• **Raw data**

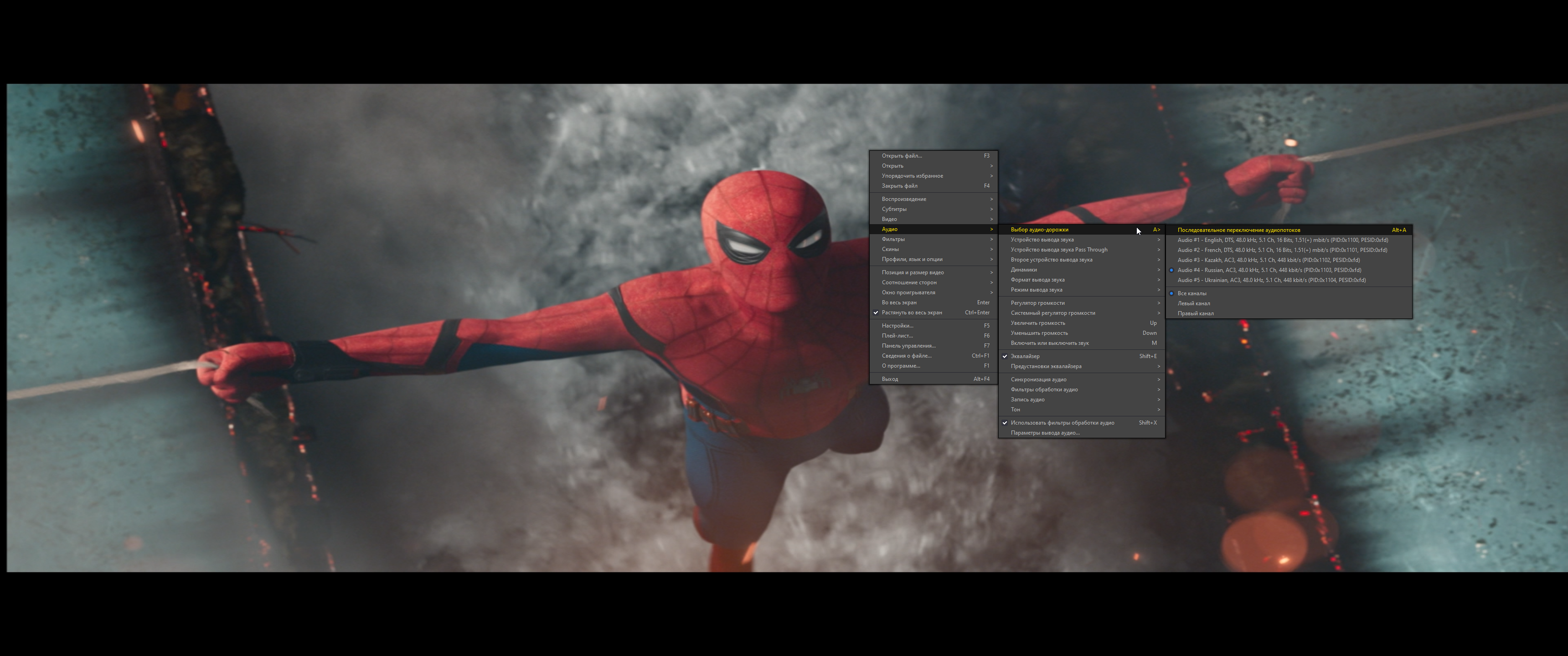The height and width of the screenshot is (656, 1568).
Task: Select Audio #1 English DTS track
Action: [1282, 240]
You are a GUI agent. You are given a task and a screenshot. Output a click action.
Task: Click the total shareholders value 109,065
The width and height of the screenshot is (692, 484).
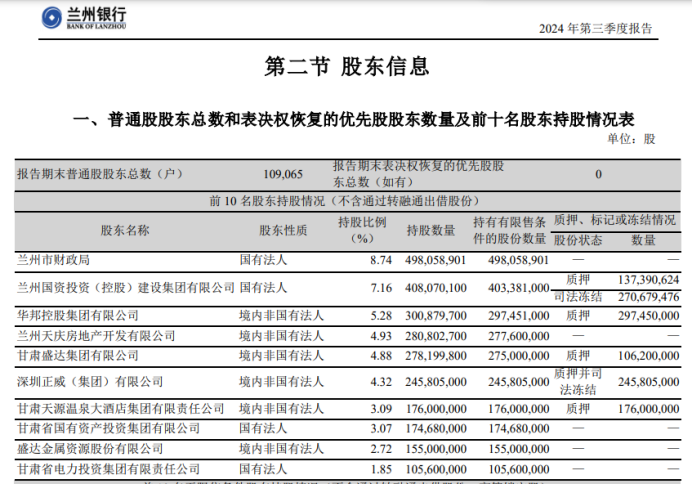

• **Problem to work on**
Rewrite all of the data above as a numbered list of its lines, skipping blank lines and leaving out the pictures.

• **Task response**
1. The height and width of the screenshot is (656, 1568).
2. Task: Select Audio #1 English DTS track
3. Action: [1282, 240]
4. You are a GUI agent. You are given a task and a screenshot. Output a click action.
5. Task: Click the total shareholders value 109,065
6. The width and height of the screenshot is (692, 484).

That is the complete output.